Many enslaved males who took flight hoped to get on board a vessel, either by stealth or by finding a captain willing to illegally hire a fugitive—undoubtedly at a lower wage than he paid White sailors. Indeed, advertisements for escapees commonly warned that “all masters of vessels are forbid to carry” escapees “off at their peril,” since captains would be breaking the law. For escapees, getting on board a ship was one of best opportunities to gain personal liberty as ships plied the Atlantic Ocean. Some departed the ship when it reached a new port and worked to establish a new life free from bondage.
Caesar made one more appearance in early American newspapers, in 1769, a decade after taking flight from Maryland. He landed in Boston, perhaps after sailing as a free man for a decade.[2] The advertisement described Caesar as “having no legs,” but noted that he was “strolling about the country,” and that a one dollar reward would be paid for his return to the office of the printer of the newspaper. Significantly, the advertisement does not describe Caesar as enslaved or as a bound servant. The small reward offered along with the instructions to return Caesar to the printer’s office suggests that a ship captain had paid for the notice to try to retrieve a sailor who had absconded. Perhaps Caesar was tired of life as a cook on a ship and, like many mariners, took shore leave in Boston and decided not to return to the vessel as it was prepared to sail to another port.

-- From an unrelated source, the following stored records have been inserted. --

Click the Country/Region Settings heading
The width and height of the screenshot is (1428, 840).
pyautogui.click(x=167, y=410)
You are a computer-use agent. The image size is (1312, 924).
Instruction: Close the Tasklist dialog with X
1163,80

He may also have been attracted by and found support among the vibrant and politically aware Black community in Boston and its environs. At that time, Phillis Wheatly, an enslaved person from West Africa, was writing the first poems published by a Black American. She was keenly aware of the contradiction of many White colonists who sturggled for their freedom while simultaneously supporting the enslavement of Africans.[3] A year after Caesar’s arrival, Crispus Attucks, a mixed-race person of Wampanoag and African and descent, became the first casualty of the American Revolution when he was shot by British soldiers during the Boston Massacre.[4] Meanwhile, enslaved people in Massachusetts actively negotiated for their freedom with people who claimed them as property. They were successful, as enslavement largely ended in the state by 1775.[5]

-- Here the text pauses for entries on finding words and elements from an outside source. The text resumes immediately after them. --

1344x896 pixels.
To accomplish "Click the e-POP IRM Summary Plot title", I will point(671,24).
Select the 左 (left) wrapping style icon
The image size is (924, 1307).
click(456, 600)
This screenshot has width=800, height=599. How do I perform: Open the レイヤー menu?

Hopefully, Caesar lived long enough to enjoy the legal freedom that he had claimed for himself years previously by absconding.
View References
[1] Six enslaved and indentured escapees were seen fleeing “in a small Boat, with a Blanket Sail,” according to an advertisement “Run away from the Subscriber, in King and Queen,” Pennsylvania Gazette, November 29, 1764. See the story based on this advertisement in “Daniel, Dick, Dorcas, Jack, James, and Mary” on this website.
[2] “Caesar a Negro Fellow,” Boston Post Boy, September 4, 1769.

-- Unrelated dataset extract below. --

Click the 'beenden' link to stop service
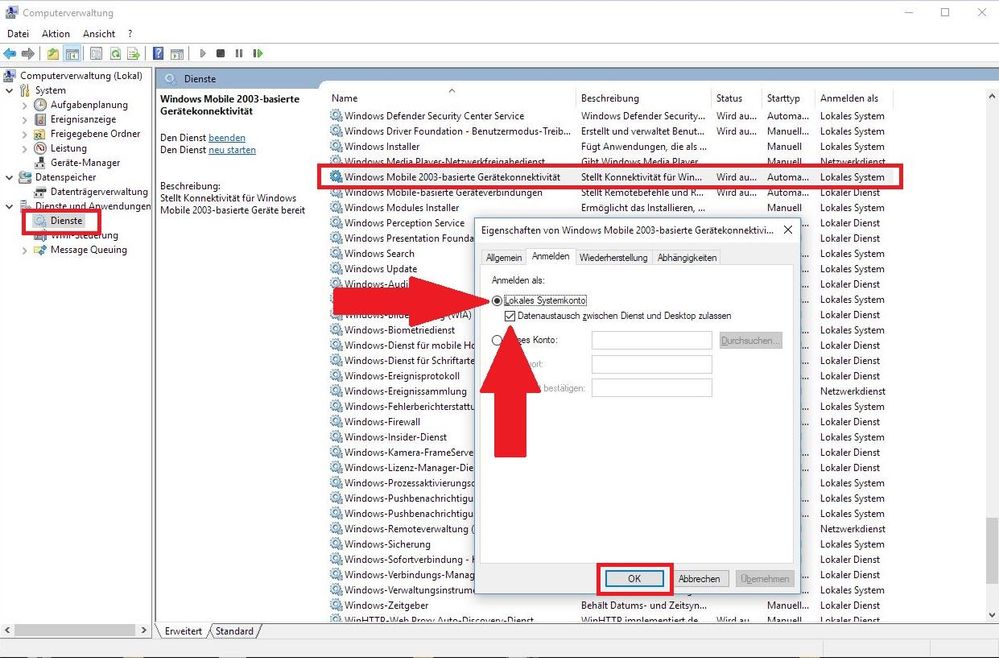This screenshot has width=999, height=658. coord(227,138)
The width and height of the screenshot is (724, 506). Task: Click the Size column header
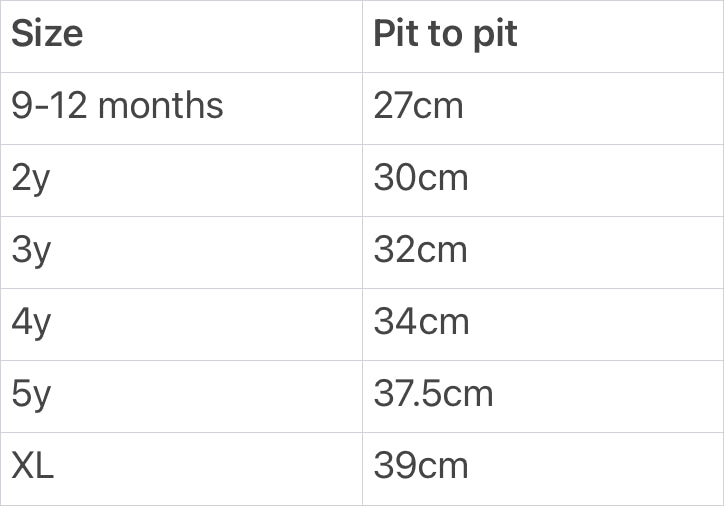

[3] David, Waldstreicher, “Ancients, Moderns, and Africans: Phillis Wheatley and the Politics of Empire and Slavery in the American Revolution,” Journal of the Early Republic 37, no. 4 (Winter 2017), 701–733. https://jer.pennpress.org/media/86416/JER-374-Final-Text-WALDSTREICHER.pdf (accessed 31 March 2022).
[4] See the information from “Africans in America” produced by the Public Broadcasting Series https://www.pbs.org/wgbh/aia/part2/2p24.html (accessed 31 March 2022).
[5] Gloria McCahon Whiting, “Emancipation without the courts or constitution: the case of Revolutionary Massachusetts,” Slavery & Abolition 41, no. 3 (November 2019), 1-21.